/---

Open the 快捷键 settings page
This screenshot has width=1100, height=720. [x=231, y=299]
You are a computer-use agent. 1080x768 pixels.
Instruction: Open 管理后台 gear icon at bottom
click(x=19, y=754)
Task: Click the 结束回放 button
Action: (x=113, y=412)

\---

_EXERCISE DESCRIPTION:_
Turn the data above into a Markdown table with the columns "Row" and "Line." Number each row, put each line in the table, and leave out blank lines.

_EXERCISE RESULT:_
| Row | Line |
|---|---|
| 1 | Open the 快捷键 settings page |
| 2 | This screenshot has width=1100, height=720. [x=231, y=299] |
| 3 | You are a computer-use agent. 1080x768 pixels. |
| 4 | Instruction: Open 管理后台 gear icon at bottom |
| 5 | click(x=19, y=754) |
| 6 | Task: Click the 结束回放 button |
| 7 | Action: (x=113, y=412) |